063. 寄生
「ねぇ、リア。ぼくは、リアに寄生してるのかな?」
「何言ってんの? バグスの言ったこと気にしてるの?」
フェリアの問いかけに、フェリックは俯いた。
バグスは今サリウスが用心棒として雇われている娼館に通ってくる酔っぱらいだ。
サリウスがいるせいで、娼館で好き勝手出来ないせいか、フェリアやフェリックを目の敵にしている。
だが、フェリアに手を出せばやり返される上にサリウスからも仕返しをされるので、言葉で言ってくるようになった。
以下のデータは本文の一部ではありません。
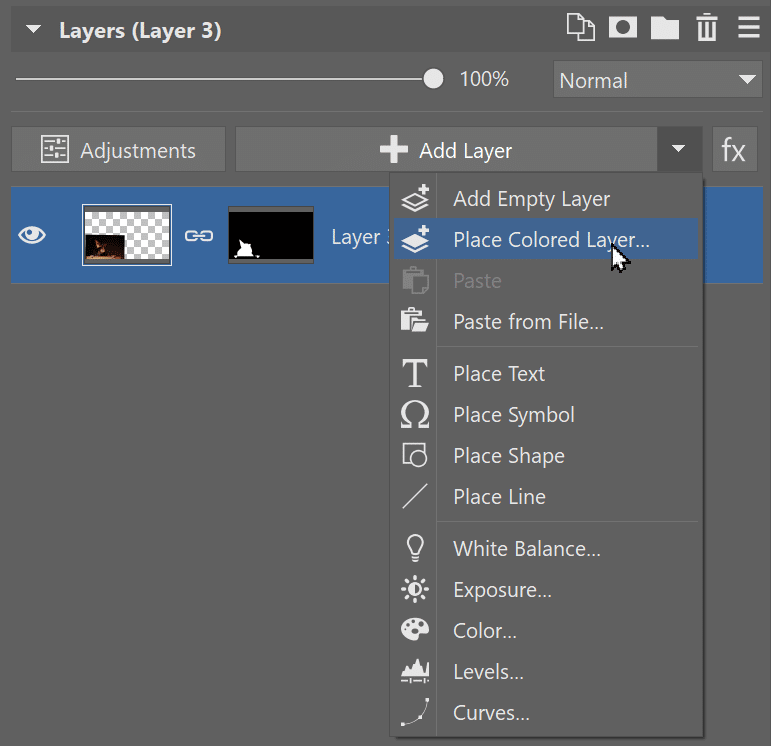The image size is (771, 746).
Task: Click the Place Text T icon
Action: point(414,374)
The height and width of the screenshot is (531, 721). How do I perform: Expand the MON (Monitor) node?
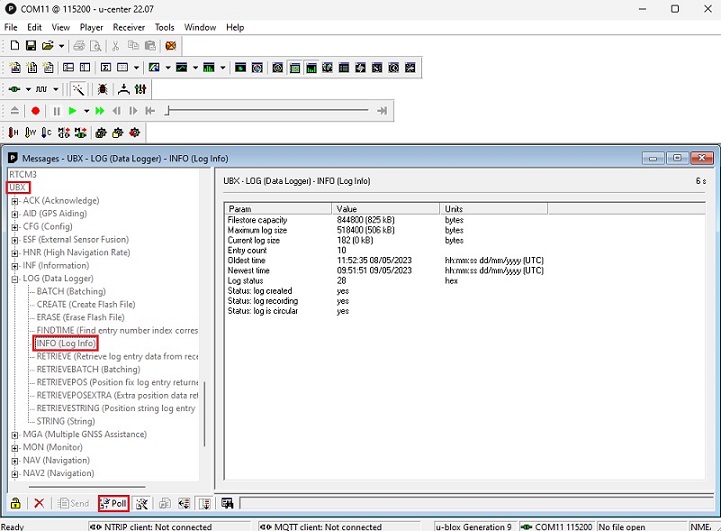pyautogui.click(x=15, y=448)
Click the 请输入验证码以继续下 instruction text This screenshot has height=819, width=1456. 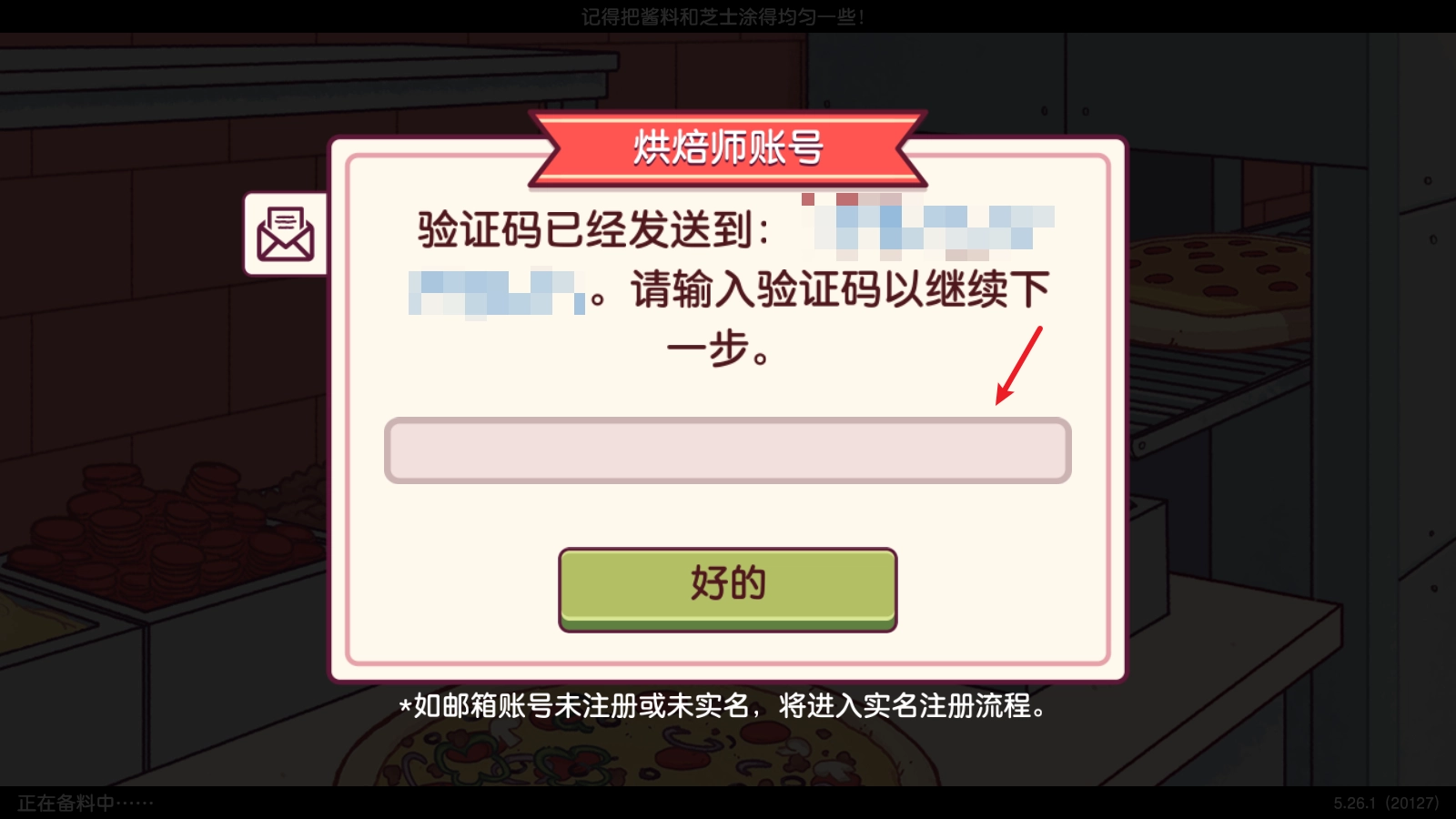click(840, 289)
さきほども、フェリックに向かって、「おい、寄生虫!」などと呼びかけたのだ。
「 だって、ぼくは何も出来ないし」
背中に羽があることから「虫」呼ばわりされているとは思えども、「寄生」していることは否めないと思うのだ。
「ばかだなぁ、フェイは」
「ばか言うなっ」
思わず言い返すが、
「だって、ばかじゃない。あんな奴の言うこと真に受けたりしてさ」
いつも通りフェリアは動じない。
「馬鹿の言うことに反応するのは馬鹿なんだよ」
「けどさ」
なおも言いつのるフェリックに、フェリアは深々と溜息を吐き、
「あのねぇ、フェイ。それ言ったら、あたしだって寄生してるってことなんだよ? だって、あたしはじいさまの家に住んでるし、自分で稼いで暮らしてるわけじゃあないんだから」
「それは」
「第一、おっちゃんなんかどーするの?」
「へ?」
「俺がなんだ?」
大人のサリウスが、ここでどうして出てくるのかがわからず、目を見開くフェリックと、名が出てきたことで顔をだしたサリウスに対し、
「おっちゃんなんか、あたしにご飯やおやつたかってたんだよ? あたしやフェイは子どもだからいーけど、大人のおっちゃんなんか、それこそ寄生もいいとこなんだよ」
無意味に勝ち誇ったように言う。
「しかも、今だってたいした仕事もないのにぶらぶらしてさ。用心棒以外の仕事しようともせずに、おねーちゃんたちのところで生活してるんだもん。おっちゃんこそ「寄生」してるんであって、あたしたちとは違うんだよ」
「ちょっと待てっ! 剣の稽古代だろーがっ、飯はっ」
サリウスが抗議するが、
「そ、そうか。言われてみればそうだよねっ!」
雲が流れたかのように晴れやかな気持ちのフェリックの耳には入らない。
「そっかぁ。ぼくやリアは子どもだもんねっ。本当だ。サリウスこそ寄生虫なんだよねっ。ぼくやリアは当たり前のことだよねっ」
「そうそう」
「 お前ら……好き勝手言いやがって」
「間違ったこと言ってないもん」
「そうだよ。リアは正しい。違うなら、反論してみなよ」
「うるさいっ! 大人を馬鹿にする奴らにはおしおきだぁっ!」
「ぼ、暴力反対っ」
焦るフェリックだが、フェリアはそんな彼を掴んで頭に載せ、
「寄生虫が暴れるとお腹が痛くなるんだよぉっ」
嬉しそうに笑う。
こんな時間が続くのなら、「寄生」も悪くないと、フェリックは思った。
「……この……わぁーったっ! 腹がよじれて痛くなるほど笑わせてやるっ!」
サリウスの怒声に、フェリアは楽しそうに悲鳴を上げ逃げ出すが、結局彼の宣言が実行されるまでに、さほどの時間はかからなかったのであった。